Partant d’un point de départ qui stipule que tout être, toute forme, sont constitués de particules corpusculaires quantiques et en même temps présentent les caractéristiques d’une “onde” engendrant une puissance “agissante” qui d’une manière ou d’une autre tend à “s’exprimer”, nous pouvons développer plus avant.
Percevoir ce qui se trouve au-delà de nos préoccupations quotidiennes et sortir de notre rôle habituel ainsi que de nos journées affairées vécues en “pilotage automatique”, voilà quel est l’enjeu.
Dans cette perspective, nous allons devoir mettre en œuvre une véritable stratégie, déconditionner notre être organisé de manière à survivre dans son environnement, afin de tenter de percer ce qui se trouve derrière, ce que nous sommes vraiment. Si la chose est possible, si des personnes (rares certes) ont tenté l’aventure (car c’est vraiment une grande aventure humaine que de partir à la quête de sa propre “réalité”), il n’en demeure pas moins que l’entreprisse comporte bien des risques de tous ordres, et que l’issue n’est jamais vraiment certaine, que jusqu’à un certain degré des “cimes” et au-delà, la chute est toujours une réalité. Elle est d’autant plus vertigineuse que l’i-réalisation est avancée en maturation, les “gardes-fou” du conditionnement sociétal n’existant plus vraiment, ou plus beaucoup !
Nous partons à la conquête de l’éveil sur la base de notre propre autorité spirituelle et notre savoir intérieur, en activant une confiance capable de nous soutenir face aux difficultés, voire face à la mort toujours omniprésente. À travers ce déplacement d’identité, nous pouvons dépasser la petite idée que nous avons de nous-même et nous défaire de ce que l’on appelle “le corps de peur” . Nous tentons de nous éveiller à une sagesse, un amour et à une absence de peur impérissable au centre desquels se trouvent la “rédemption” (du Latin redemptio, “rachat”) des souffrances, humaines et du monde sensible.
Cette “rédemption” est entendue sans connotation aucune de culpabilisation ou de honte, elle est désignée ici comme une simple prise de conscience d’une “perspective inadéquate” entre ce qui est de l’ordre fonctionnel de la survie, et le “sur-rajout” d’une notion d’identité exagérée voire exacerbée ou/et pervertie. C’est en fait “une mise au clair”, un “balayage de scories” de ce qui ne va pas, n’est pas pertinent. C’est essentiellement une immense vague compassionnelle équanime, sans attachement, sans exclusion, et pragmatique.
Le non-conscient, fruit d’une évolution laborieuse, est la condition sine qua non de notre capacité à assurer la vie de notre structure manifestée au quotidien.
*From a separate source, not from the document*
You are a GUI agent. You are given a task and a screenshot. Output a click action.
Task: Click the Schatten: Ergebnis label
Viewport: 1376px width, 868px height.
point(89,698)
Les dernières étapes de cette évolution dans le développement du cortex cérébral sont devenues très complexes et sophistiquées, et donc dans le même temps plus vulnérables et délicates. L’humain, dans la nécessité où il est d’assurer sa survie au quotidien et la perpétuation de son espèce, se base sur la notion spatiale d’un passé mémoriel d’expériences et d’un devenir. Cette notion des trois temps (passé, présent, avenir), même si elle reste une réalité tangible, n’a pas de réalité au niveau de la pure conscience.
L’être humain d’aujourd’hui a-t-il en encore vraiment quelque chose à voir avec celui qu’il était il y a trente ou quarante mille ans ? Oui, sur le fond c’est le même humain que présentement, mais il ne l’est plus vraiment quant à sa situation en tant qu’espèce sur Terre dans le spatio-temporel géographique.
Dès l’aube de cette humanité, la “spiritualité” l’a cependant habité à travers la conscience qu’il avait de lui-même et sa représentation dans l’espace manifesté.
Cette conscience humaine du Paléolithique supérieur liée à l’art pariétal était très probablement plus fluide et plus perméable que la nôtre, comme le soutien Jean Clottes. Les “idéaux” qui propulsaient ces humains vers le dépassement d’eux-mêmes, étaient certainement d’un autre ordre, leur environnement étant à ce point imposant que pour ne pas être complètement submergés et engloutis ils devaient trouver en eux des élans assignés par leur vulnérabilité manifeste au regard de la rudesse et du gigantisme qui les entouraient.
Les idéaux sont là pour nous amener à dépasser nos limites de perceptions étriquées, routinières et en devenir, à tendre vers « l’Être humain » vrai dans sa supra-conscience. Ce sont des outils inspirants mais non des réalités en eux-mêmes, l’objectif étant d’atteindre “une vision claire” à la fois précise et porteuse de perspectives à multiples facettes.
Lors de l’élaboration d’une existence à la fois plus pastorale et plus agraire, les équilibres ont été complètement bouleversés, et l’humanité a engagé une réelle mutation radicale.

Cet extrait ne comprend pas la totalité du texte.